Reputation: 309
I understand the disadvantages of small files and small block sizes in HDFS. I'm trying to understand the rationale behind the the default 64/128 MB block size. Are there any drawbacks of having a large block size (say 2GB. I read that larger values than that cause issues, the details of which I haven't yet dug into).
Issues I see with too large block sizes (please correct me, may be some or all of these issues don't really exist)-
Possibly, there could be issues with replicating a 1 Gig file when a data node goes down - which requires the cluster to transfer the whole file. This seems to be a problem when we are considering a single file - but we may have to transfer a lot many smaller files if we had smaller block sizes say 128 MB (which I think involves more overhead)
Could trouble mappers. Large blocks might end up with each mapper thus reducing the possible number of mappers. But this should not be an issue if we use a smaller split size?
It one sounded stupid when it occurred to me that this could be an issue but I thought I'll throw it in anyways - Since the namenode does not know the size of the file beforehand, it is possible for it to consider a data node not available since it does not have enough disk space for a new block (considering a large block size of may be 1-2 Gigs). But may be it solves this problem smartly by just cutting down the block size of that particular block (which probably is a bad solution resulting).
Block size may probably depend on the use case.

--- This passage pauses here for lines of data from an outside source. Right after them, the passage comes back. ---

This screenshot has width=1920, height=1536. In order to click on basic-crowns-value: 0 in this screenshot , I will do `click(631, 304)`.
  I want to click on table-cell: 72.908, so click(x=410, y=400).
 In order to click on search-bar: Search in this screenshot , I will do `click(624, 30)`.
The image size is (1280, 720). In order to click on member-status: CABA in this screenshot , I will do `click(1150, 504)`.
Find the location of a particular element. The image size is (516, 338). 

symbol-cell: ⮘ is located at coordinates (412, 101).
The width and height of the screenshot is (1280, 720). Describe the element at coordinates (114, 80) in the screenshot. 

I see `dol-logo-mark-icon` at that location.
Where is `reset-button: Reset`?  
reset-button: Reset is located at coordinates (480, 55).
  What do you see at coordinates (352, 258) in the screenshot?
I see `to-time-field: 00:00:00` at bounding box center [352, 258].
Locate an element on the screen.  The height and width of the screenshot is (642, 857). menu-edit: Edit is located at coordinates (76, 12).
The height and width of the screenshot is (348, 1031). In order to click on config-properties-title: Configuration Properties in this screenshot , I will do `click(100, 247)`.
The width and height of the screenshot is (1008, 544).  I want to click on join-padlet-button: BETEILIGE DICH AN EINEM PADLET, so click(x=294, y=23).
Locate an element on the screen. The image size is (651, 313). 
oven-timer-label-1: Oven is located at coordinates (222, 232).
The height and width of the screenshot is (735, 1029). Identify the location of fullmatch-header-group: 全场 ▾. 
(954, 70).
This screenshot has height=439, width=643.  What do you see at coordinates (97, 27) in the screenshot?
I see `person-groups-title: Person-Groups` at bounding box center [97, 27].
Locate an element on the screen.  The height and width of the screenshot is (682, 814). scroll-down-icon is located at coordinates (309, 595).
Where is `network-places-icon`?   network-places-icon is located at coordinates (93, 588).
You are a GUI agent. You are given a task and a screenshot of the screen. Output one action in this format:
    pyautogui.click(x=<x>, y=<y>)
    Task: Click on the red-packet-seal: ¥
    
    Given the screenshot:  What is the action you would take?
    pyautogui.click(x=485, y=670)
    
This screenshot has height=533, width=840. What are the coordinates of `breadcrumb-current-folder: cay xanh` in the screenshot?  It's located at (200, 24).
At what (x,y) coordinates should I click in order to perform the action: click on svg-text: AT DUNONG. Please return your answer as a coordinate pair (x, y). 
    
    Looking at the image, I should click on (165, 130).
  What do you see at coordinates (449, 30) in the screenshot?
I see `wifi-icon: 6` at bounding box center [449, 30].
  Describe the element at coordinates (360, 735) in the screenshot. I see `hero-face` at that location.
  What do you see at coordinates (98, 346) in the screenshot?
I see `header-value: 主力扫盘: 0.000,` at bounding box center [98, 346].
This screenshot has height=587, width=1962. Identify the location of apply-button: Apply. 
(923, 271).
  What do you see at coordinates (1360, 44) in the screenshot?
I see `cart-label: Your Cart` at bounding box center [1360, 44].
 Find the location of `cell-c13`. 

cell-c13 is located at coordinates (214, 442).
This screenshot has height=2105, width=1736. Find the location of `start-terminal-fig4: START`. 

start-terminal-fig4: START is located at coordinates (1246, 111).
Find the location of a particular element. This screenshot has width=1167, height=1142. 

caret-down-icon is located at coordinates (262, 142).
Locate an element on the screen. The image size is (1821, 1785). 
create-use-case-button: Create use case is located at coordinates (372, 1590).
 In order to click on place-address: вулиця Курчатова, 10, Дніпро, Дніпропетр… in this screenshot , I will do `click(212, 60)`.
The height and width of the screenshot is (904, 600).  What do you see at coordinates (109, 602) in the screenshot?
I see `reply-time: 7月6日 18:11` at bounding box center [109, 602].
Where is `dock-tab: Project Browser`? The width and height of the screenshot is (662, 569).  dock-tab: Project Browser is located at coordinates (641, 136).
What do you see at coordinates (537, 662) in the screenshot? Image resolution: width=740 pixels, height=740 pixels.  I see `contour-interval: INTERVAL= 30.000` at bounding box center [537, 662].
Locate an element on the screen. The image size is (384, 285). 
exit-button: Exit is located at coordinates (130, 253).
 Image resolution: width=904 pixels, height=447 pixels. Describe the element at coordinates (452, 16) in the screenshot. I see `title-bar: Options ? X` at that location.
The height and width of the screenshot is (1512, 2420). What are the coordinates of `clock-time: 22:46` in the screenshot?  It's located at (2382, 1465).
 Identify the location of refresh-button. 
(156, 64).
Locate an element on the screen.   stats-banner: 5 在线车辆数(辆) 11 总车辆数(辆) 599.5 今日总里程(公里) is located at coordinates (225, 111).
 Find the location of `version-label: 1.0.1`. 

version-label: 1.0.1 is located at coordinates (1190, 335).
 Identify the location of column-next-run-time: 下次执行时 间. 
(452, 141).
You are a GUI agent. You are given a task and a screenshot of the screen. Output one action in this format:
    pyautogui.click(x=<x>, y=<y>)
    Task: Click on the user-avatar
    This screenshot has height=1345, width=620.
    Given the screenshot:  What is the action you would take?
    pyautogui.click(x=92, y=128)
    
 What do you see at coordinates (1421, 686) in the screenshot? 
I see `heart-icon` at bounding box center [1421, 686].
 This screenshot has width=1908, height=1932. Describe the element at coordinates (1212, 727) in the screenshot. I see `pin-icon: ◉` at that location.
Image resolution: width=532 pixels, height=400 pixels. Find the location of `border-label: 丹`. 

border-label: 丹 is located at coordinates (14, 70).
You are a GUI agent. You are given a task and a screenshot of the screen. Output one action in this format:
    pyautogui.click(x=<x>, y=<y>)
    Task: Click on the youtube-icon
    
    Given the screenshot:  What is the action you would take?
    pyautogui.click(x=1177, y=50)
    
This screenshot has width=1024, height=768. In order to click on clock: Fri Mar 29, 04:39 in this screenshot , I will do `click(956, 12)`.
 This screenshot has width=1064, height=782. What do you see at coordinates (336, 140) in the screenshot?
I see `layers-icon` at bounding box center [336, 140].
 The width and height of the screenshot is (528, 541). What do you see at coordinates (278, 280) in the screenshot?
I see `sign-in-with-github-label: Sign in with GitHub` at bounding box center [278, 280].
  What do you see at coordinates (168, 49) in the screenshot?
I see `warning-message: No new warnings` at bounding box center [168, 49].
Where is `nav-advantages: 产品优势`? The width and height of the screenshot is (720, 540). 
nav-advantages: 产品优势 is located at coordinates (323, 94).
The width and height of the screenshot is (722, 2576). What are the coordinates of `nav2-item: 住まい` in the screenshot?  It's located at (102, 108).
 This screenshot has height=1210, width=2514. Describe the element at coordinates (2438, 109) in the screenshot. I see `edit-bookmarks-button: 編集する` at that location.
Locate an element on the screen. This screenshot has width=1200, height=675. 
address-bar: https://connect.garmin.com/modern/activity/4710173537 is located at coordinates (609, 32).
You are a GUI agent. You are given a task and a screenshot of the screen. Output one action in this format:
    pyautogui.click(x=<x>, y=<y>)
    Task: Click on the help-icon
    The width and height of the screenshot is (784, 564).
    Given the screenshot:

I basically want to find an answer to the question - Is there a situation/use case where large block size setup can hurt?
Any help is appreciated. Thanks in advance.
Upvotes: 7
Views: 4541
Reputation: 63269
I did extensive performance validations of high end clusters on hadoop and we varied the block sizes from 64 Meg up to 2GB. To answer the question: imagine workloads in which oftentimes smallish files need to be processed, say 10's of Megs. Which blocksize do you think will be more performant in that case - 64MEg or 1024Meg?
For the case of large files then yes the large block sizes tend towards better performance since the overhead of mappers is not negligible.
Upvotes: 2